For the time being, Petersen has two items on his government wishlist for the tech scene: make trans-border investments easier and introduce tax holidays for early-stage startups.
“There was a recent debate where one of the ministers talked about how with so many people building startups, the government should tax them more, but this isn’t the right way to go about it. Tax holidays are a good way to build loyalty in startups that are investing a lot in building their business. It’s a win for the government later on as well as you can tax them when they grow bigger. The basic principle, however, is to help them grow big first.”
Phandeeyar itself is spearheading innovation in Myanmar’s tech scene through its Accelerator Program as well as its Yangon chapter of the Founder’s Institute, training up and coming entrepreneurs, helping tech talent build the necessary skills, and investing in local tech startups. Since 2016, it has committed USD 330,000 in pre-seed investment to 16 startups in Myanmar, though these companies are incorporated in Singapore to protect intellectual property and make them safer for investors. These companies include mmTutors, a tutoring platform; RecyGlo, an innovative recycling solution; and Shwe Bite, which partners with homemakers to deliver home-cooked meals.

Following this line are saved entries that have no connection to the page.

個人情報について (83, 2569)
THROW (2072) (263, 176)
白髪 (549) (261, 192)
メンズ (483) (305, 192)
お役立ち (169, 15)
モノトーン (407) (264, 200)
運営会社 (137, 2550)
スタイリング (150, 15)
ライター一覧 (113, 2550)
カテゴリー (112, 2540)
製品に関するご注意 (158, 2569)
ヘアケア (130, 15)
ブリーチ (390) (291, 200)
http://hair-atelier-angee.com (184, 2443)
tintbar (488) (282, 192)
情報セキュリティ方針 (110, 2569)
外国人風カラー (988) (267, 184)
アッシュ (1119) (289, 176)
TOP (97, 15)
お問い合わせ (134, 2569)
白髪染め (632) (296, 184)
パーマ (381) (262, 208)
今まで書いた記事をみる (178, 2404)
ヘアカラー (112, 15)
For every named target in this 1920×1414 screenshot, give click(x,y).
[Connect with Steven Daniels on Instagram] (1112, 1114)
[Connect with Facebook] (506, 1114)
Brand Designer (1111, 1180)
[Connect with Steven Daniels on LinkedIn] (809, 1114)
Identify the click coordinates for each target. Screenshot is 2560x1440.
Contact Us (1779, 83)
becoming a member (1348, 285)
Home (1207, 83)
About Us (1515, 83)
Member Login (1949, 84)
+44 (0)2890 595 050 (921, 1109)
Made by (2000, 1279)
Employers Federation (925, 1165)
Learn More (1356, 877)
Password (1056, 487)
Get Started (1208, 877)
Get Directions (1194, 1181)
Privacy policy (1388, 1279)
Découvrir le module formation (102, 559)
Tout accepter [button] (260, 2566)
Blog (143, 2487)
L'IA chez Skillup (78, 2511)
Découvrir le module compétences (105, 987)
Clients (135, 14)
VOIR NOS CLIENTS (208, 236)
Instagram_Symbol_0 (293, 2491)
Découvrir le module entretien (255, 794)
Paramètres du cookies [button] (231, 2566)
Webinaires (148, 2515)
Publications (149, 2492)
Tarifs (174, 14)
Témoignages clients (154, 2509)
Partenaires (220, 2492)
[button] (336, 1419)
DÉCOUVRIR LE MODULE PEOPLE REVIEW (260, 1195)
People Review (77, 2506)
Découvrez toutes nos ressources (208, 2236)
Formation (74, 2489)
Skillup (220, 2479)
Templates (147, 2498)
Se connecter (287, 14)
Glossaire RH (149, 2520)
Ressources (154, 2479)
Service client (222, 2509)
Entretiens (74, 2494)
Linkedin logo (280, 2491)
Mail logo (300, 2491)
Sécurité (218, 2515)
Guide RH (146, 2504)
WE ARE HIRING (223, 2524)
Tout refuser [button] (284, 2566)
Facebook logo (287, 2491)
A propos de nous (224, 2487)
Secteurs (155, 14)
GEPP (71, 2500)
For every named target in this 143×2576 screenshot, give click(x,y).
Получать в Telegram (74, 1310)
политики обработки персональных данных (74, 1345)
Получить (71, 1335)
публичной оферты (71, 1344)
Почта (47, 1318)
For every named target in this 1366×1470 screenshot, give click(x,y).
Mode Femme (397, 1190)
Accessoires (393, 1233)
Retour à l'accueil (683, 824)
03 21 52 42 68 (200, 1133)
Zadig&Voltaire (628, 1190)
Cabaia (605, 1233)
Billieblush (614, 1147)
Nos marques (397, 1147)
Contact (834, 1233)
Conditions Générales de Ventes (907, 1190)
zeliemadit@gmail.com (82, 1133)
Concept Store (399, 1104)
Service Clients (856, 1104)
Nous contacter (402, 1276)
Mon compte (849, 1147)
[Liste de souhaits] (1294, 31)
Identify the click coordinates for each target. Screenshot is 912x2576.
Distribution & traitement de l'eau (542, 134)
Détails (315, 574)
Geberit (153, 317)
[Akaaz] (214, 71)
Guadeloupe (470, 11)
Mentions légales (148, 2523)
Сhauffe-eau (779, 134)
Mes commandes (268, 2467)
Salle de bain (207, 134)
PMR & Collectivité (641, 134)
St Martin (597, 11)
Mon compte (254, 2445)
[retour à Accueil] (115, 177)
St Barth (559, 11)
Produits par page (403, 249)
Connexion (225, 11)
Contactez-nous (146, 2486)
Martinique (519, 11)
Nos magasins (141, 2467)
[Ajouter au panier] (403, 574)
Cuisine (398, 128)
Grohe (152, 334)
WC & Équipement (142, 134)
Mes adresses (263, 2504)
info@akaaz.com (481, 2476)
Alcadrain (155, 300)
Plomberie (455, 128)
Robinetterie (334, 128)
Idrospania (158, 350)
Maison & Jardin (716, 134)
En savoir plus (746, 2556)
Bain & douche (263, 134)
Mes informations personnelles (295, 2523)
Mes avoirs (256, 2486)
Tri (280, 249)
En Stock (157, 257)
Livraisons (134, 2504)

The tech hub also runs a social impact program, through which it advocates for a better, safer landscape, helps build digital literacy, and teaches people how to protect their data and privacy.
Unlike other countries, digital rights and civic peacekeeping initiatives are part and parcel of the tech scene in Myanmar.
Phandeeyar is also part of the annual Digital Rights Forum, which gave birth to Myanmar’s #DigitalRightsMM movement, but Petersen believes that the onus remains on Facebook and other big companies to take a stand and govern how people communicate online.‘‘We haven’t seen any real, scalable effort from [these companies] to curb this spread yet. If a tense situation, whether political or ethnic, happens again, Facebook doesn’t have the resources onboard to counter these effects.”
Still, digital democracy is alive and here to stay in Myanmar. “I previously launched a social network startup in Afghanistan,” says Petersen. “While it was a completely different environment, one learning that I’ve applied here in Myanmar is that as long as you create a strong foundation for digital services, people will find creative ways to use them. Both in good and bad ways, yes, but what’s important is to provide the resources and tools so that others can go on to create amazing things. Our work is similar, we provide the framework so people can be creative and run freely with their ideas.”